--- Problem requirements ---
Please list every scholar named with a year in parentheses in the passage on French anthropology below.

--- Reading text ---
The present landscape of French ethnologie is diverse and fragmented, from Marc Abélès political anthropology (1992, 2001) to Jean-Pierre Olivier de Sardan's Anthropologie du développement (2005), passing by Jeanne Favret-Saada (2009), Christian Bromberger (1998) and Alban Bensa (2006). There are indeed multiple anthropologies in France today, many of them having ingeniously incorporated influences from British and American traditions. Yet, the impact of Claude Lévi-Strauss is paradigmatically enormous and subsequent generations of anthropologists are still compelled to define themselves in relationship to him—either to strongly oppose his work (as Georges Balandier did), to part ways with it whilst recognizing Lévi-Strauss immense influence on their intellectual effort (such as Pierre Bourdieu and Marc Abélès), or to creatively pursue the structuralist agenda, a perspective held by Philippe Descola at his best. In this review, I would like to take the piece discussed here as a text embodying a legacy of Claude Lévi-Strauss's work, but also as an attempt to move beyond it by entering into discussion with post-structuralist scholars, such as Pierre Bourdieu, Dan Sperber, and Bruno Latour. It constitutes an excellent illustration of a well-represented domain of anthropological inquiry in France, where discussions about cognition, perception, dispositions, praxis, structure, and the search for universals have been for long paradigmatic.

--- Source data ---
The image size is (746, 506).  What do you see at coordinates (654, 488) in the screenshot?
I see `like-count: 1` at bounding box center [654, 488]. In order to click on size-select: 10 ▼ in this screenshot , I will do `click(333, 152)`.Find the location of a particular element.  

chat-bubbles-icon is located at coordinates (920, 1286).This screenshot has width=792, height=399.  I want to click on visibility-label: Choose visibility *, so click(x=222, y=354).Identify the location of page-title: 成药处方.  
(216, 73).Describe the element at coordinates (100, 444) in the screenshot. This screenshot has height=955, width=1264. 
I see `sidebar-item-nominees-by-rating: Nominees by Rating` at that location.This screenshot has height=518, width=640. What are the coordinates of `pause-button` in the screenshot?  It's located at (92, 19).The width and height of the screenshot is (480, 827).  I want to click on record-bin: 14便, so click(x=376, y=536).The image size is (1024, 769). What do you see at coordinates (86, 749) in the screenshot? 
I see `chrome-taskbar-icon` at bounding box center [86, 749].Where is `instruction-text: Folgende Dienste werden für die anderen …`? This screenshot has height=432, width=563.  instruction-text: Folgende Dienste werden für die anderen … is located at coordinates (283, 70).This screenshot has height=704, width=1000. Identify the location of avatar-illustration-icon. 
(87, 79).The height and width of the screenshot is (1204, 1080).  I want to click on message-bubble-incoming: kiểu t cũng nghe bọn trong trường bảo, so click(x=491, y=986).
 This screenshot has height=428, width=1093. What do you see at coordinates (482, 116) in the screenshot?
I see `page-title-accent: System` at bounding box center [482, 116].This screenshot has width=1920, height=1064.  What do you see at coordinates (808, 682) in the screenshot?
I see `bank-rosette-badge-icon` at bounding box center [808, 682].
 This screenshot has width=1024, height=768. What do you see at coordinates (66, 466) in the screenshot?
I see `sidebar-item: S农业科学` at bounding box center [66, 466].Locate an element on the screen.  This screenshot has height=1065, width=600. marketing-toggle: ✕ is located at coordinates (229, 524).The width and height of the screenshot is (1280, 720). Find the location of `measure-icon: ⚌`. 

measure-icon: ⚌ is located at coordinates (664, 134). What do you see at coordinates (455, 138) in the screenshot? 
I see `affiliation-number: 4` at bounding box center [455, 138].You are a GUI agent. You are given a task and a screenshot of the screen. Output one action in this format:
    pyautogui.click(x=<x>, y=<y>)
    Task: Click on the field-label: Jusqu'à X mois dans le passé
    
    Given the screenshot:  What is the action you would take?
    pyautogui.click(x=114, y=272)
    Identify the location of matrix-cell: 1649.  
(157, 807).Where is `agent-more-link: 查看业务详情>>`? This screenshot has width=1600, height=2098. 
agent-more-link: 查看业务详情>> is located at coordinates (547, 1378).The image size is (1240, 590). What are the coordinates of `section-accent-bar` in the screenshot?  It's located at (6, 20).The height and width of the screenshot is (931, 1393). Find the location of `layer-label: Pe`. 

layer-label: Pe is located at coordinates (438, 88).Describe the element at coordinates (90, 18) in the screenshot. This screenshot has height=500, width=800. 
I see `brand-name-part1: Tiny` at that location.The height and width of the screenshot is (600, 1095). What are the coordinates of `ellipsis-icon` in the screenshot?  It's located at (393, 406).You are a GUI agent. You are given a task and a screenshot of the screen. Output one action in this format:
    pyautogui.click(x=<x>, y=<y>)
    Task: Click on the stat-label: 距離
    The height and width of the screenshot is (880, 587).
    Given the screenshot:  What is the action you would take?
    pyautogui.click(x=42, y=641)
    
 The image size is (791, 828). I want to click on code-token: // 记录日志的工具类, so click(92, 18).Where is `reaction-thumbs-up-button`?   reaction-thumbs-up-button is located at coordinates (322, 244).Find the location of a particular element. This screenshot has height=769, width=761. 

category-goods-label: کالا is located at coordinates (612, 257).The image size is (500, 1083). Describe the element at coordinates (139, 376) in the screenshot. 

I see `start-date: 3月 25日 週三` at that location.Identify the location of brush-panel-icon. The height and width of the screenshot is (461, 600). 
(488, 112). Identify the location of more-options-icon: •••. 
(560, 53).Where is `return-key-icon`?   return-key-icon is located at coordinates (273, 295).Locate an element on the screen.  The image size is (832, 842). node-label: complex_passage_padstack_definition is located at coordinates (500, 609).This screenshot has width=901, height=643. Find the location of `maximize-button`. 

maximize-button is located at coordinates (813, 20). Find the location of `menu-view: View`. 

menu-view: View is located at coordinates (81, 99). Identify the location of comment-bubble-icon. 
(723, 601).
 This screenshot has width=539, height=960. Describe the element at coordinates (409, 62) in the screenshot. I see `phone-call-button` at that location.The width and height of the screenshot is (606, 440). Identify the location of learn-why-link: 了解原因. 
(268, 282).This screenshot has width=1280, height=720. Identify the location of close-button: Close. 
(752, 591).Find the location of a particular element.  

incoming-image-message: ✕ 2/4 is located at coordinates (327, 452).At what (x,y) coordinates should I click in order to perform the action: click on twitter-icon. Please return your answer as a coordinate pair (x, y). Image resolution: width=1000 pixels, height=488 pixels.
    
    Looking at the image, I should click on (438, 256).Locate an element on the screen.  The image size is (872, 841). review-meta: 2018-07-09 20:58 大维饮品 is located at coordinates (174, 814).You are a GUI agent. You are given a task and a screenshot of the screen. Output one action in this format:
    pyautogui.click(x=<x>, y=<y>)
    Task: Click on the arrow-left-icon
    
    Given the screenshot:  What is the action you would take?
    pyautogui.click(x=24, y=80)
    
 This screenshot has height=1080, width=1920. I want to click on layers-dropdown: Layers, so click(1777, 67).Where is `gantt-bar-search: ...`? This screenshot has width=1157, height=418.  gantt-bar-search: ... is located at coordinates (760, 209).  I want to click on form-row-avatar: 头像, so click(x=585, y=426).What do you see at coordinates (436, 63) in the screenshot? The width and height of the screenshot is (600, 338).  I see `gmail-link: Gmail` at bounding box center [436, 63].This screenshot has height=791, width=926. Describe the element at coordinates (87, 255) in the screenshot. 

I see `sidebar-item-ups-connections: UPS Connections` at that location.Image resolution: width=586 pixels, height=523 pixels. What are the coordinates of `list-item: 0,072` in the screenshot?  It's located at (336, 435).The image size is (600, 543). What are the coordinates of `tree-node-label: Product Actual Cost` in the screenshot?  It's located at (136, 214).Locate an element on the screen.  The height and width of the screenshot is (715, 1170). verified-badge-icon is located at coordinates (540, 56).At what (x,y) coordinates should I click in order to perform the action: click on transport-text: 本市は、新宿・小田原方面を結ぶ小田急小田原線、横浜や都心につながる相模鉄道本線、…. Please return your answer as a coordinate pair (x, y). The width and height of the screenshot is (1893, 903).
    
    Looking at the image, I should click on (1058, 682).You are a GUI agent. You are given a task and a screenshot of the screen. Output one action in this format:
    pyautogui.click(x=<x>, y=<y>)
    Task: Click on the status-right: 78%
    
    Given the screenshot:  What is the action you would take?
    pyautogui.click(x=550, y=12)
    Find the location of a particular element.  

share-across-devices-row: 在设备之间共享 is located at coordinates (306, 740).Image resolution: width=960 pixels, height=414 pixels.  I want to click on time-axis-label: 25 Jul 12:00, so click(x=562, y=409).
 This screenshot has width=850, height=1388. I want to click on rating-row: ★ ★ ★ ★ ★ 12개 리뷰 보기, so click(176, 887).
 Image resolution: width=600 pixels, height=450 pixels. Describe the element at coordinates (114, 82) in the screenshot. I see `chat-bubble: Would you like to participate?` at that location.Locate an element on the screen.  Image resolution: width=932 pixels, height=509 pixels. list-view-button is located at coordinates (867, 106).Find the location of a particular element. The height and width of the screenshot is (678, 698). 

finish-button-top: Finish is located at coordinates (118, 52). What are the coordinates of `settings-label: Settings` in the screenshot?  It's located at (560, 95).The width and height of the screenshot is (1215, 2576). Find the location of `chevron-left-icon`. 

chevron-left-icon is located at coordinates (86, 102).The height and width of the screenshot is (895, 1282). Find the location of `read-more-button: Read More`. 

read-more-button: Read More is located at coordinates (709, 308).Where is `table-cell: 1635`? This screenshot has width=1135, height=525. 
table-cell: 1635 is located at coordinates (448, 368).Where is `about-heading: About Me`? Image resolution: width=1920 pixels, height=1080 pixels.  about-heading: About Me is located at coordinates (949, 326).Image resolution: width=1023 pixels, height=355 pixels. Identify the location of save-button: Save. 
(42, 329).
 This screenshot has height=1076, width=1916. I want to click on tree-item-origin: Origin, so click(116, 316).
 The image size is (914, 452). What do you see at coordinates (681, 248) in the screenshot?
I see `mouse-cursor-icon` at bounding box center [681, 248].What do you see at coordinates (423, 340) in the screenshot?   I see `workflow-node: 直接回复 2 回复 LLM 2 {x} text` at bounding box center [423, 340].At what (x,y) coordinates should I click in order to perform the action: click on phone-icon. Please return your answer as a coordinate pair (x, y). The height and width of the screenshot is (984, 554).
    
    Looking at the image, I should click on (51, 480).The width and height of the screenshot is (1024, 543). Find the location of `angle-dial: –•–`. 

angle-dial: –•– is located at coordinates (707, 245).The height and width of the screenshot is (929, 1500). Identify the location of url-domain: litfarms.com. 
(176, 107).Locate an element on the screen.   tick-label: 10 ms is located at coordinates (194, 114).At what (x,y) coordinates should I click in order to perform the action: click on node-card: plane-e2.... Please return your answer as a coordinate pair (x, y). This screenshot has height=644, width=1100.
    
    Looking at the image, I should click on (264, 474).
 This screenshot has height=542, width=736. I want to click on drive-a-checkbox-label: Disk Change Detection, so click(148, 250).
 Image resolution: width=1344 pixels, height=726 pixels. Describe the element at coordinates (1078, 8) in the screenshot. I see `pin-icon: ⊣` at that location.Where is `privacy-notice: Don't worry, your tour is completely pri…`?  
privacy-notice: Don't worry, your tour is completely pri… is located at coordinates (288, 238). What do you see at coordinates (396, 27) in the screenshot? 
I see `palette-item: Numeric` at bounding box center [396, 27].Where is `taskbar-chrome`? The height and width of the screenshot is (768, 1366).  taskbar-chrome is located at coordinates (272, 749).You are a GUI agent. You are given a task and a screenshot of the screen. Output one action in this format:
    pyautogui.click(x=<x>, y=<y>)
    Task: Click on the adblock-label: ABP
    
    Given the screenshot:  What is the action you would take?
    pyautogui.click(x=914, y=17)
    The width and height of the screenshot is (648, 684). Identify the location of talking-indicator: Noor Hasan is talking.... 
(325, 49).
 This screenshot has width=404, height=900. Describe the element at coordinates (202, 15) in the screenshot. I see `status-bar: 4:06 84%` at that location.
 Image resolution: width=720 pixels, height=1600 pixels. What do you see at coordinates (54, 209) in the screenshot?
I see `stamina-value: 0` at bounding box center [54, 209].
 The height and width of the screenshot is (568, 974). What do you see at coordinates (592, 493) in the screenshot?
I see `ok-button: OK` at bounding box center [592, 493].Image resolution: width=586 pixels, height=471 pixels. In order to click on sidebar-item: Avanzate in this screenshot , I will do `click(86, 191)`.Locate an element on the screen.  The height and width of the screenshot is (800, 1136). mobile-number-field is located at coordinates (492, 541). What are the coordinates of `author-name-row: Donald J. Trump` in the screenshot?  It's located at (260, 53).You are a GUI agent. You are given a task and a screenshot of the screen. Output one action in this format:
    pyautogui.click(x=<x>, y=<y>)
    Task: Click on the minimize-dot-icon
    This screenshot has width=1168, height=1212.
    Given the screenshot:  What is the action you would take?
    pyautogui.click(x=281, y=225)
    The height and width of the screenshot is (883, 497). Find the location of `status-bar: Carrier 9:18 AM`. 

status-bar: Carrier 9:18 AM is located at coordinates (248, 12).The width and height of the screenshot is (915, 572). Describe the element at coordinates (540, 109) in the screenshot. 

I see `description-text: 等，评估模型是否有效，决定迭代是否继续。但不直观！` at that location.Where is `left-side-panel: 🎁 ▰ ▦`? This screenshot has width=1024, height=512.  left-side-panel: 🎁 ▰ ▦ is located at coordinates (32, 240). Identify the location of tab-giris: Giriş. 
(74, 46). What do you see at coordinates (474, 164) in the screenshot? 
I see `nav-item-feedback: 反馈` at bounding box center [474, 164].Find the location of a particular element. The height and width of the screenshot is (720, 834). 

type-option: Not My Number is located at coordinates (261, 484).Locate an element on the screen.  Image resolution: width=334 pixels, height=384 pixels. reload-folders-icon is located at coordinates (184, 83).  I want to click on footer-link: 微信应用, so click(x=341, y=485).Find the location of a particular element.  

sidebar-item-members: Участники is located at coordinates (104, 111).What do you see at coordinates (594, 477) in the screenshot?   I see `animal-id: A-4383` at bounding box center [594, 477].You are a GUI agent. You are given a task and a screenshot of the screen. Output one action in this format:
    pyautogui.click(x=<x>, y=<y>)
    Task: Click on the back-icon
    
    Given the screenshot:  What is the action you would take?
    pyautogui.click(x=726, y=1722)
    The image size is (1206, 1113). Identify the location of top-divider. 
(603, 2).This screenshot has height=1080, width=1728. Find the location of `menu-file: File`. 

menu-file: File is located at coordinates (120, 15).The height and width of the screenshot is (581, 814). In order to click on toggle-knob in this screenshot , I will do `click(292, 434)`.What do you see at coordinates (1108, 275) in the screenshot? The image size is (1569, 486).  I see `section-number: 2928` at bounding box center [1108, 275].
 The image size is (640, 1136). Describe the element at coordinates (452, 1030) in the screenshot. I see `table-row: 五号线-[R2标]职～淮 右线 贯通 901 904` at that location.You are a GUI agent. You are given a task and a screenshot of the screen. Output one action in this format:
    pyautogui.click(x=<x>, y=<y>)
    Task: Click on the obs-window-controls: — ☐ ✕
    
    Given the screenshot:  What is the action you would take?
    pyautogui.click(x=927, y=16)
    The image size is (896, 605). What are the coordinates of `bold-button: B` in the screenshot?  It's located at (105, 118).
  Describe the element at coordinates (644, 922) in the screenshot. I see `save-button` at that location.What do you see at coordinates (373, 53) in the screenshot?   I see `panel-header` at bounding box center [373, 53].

--- Output for this task ---
Marc Abélès (1992, 2001)
Jean-Pierre Olivier de Sardan (2005)
Jeanne Favret-Saada (2009)
Christian Bromberger (1998)
Alban Bensa (2006)